PER-REBUILD: teardown wipes the unit; reapply each rebuild until edge TLS (the Roosevelt
access/DNS workstream) makes the override unnecessary. The upstream stays PLAIN HTTP
(as-built); the abandoned upstream-TLS and self-signed-client-TLS approaches are NOT part
of v1 (D-044 rationale). Diagnostic lessons (reload race, proxy_ssl_name DNS-SAN, sed no-op,
scheme-mismatch redirect loop) are in appendix-A.

---

## EXIT GATE (phase-03 complete)
- Cloud settled: acceptance walk shows only the expected block(s) (octavia; maybe gss).
- Every haproxy backend UP/L7OK by the functional sweep (DOCFIX-031), not merely juju active/idle.
- `~/admin-openrc` (0600) authenticates and returns a SCOPED token; endpoint list IP-only.
- Vault root CA at `~/vault-init/vault-ca-root.pem` validates TLS to the keystone VIP.
- Horizon reachable through the repointed reverse proxy AND login works (D-044 cookie override
  applied). Dashboard webroot is the charm default `/horizon` (the root path 404s) -- probe
  `/horizon/auth/login/`. Two VIPs per bundle B1: 10.12.4.58 (provider) + 10.12.8.58 (metal).

## As-built reference (2026-06-03 run -- audit trail)
- Cascade settled ~04:15Z: all five Vault consumers active/idle; only expected
  non-active/idle = octavia (blocked, D-021) + gss (pre-run). mysql primary on
  mysql-innodb-cluster/1 (R/W), /0+/2 R/O (normal innodb-cluster).

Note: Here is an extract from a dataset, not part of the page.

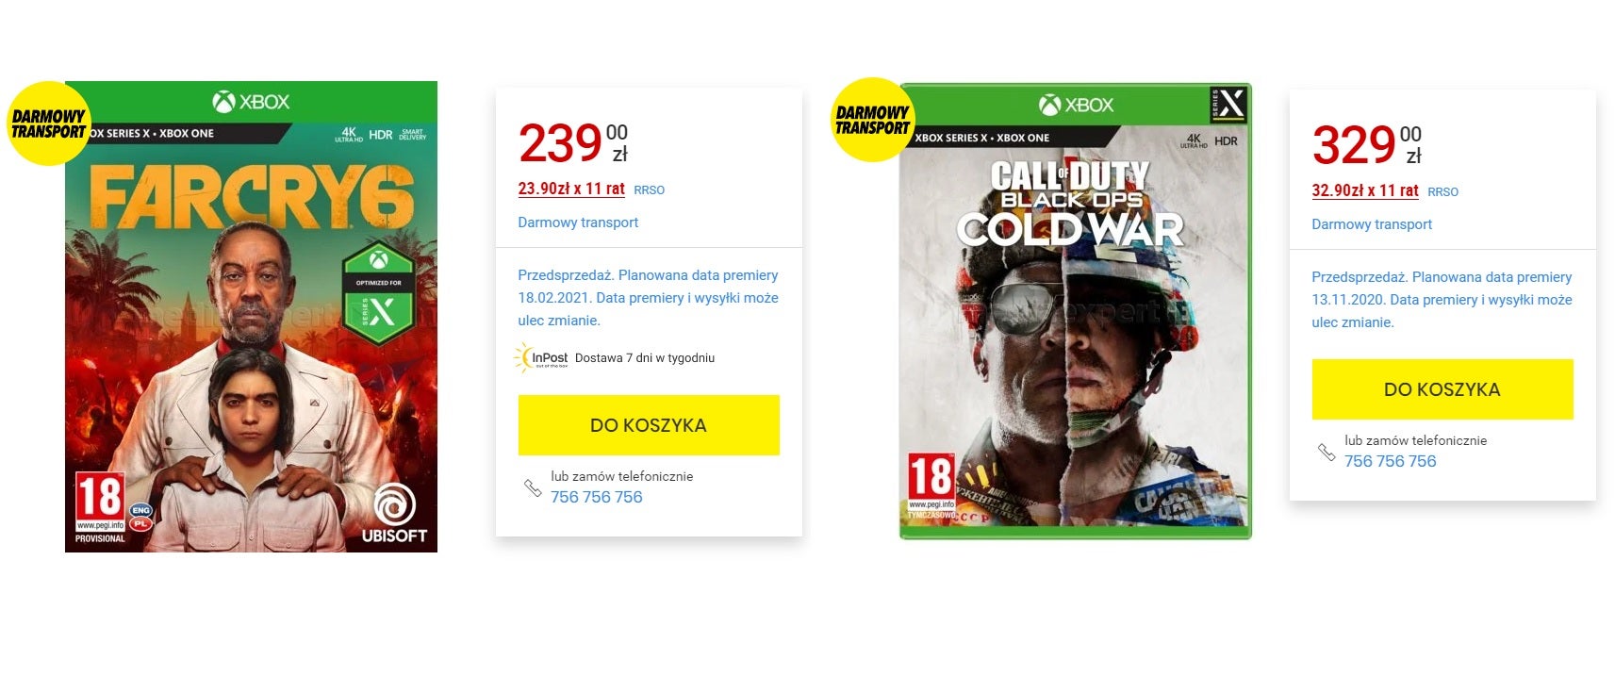The width and height of the screenshot is (1615, 676).
Task: Click RRSO link beside Far Cry installments
Action: (x=650, y=190)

- admin-openrc IP-only: OS_AUTH_URL=https://10.12.4.50:5000/v3, OS_USERNAME=admin,
  OS_PROJECT_NAME=admin (scoped; project_id 65ce73e6798e4d1e8dd066609b7033ef),
  domains admin_domain, OS_CACERT=~/vault-init/vault-ca-root.pem.

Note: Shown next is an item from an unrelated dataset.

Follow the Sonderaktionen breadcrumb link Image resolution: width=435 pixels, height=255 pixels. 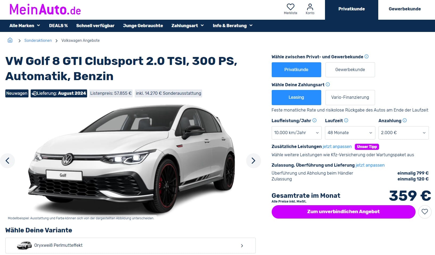pos(38,40)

- Vault root CA: subject "Vault Root Certificate Authority (charm-pki-local)",
  notBefore 2026-06-03, notAfter 2036-05-31; TLS to 10.12.4.50:5000 OK (B5 IP-SAN holds).
- Dashboard VIP 10.12.4.58 (provider) + 10.12.8.58 (metal); nginx upstream repoint + D-044
  cookie override captured in Step 3.3 (as-executed 2026-06-12).

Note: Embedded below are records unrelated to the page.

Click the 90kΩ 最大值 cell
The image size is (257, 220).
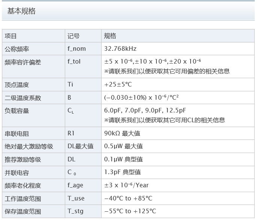122,134
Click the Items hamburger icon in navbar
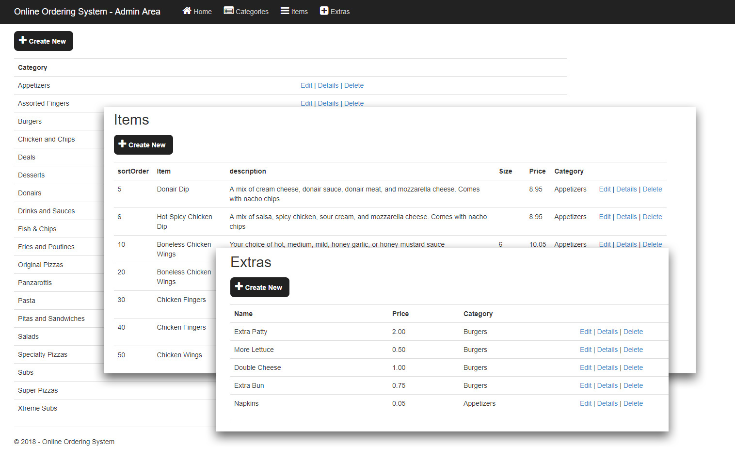The height and width of the screenshot is (462, 735). coord(285,11)
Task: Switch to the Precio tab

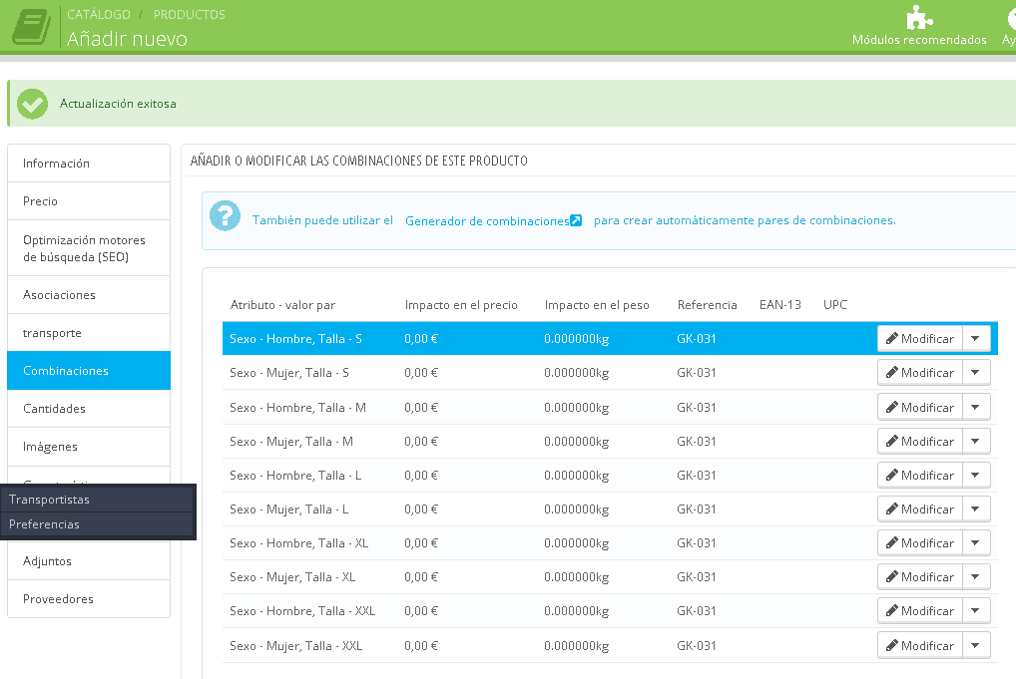Action: click(41, 201)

- gss image-stream public endpoint is HTTP on the unit IP this rebuild (10.12.8.196; was .172
  the 06-03 snapshot -- a rebuild-variable container primary, not a defect; off the critical
  path, no jumphost route to the container space). Refresh the snapshot per rebuild.
- Exit-gate re-confirm (2026-06-16, read-only, all green): settle (only octavia D-021 + gss
  between-runs); admin-openrc scoped + Nova compute service list up (D-045 holds end-to-end);
  vault-CA -> keystone VIP TLS verify rc 0; haproxy backend sweep zero DOWN cloud-wide.

## Next
phase-04 -- network carve (external provider network).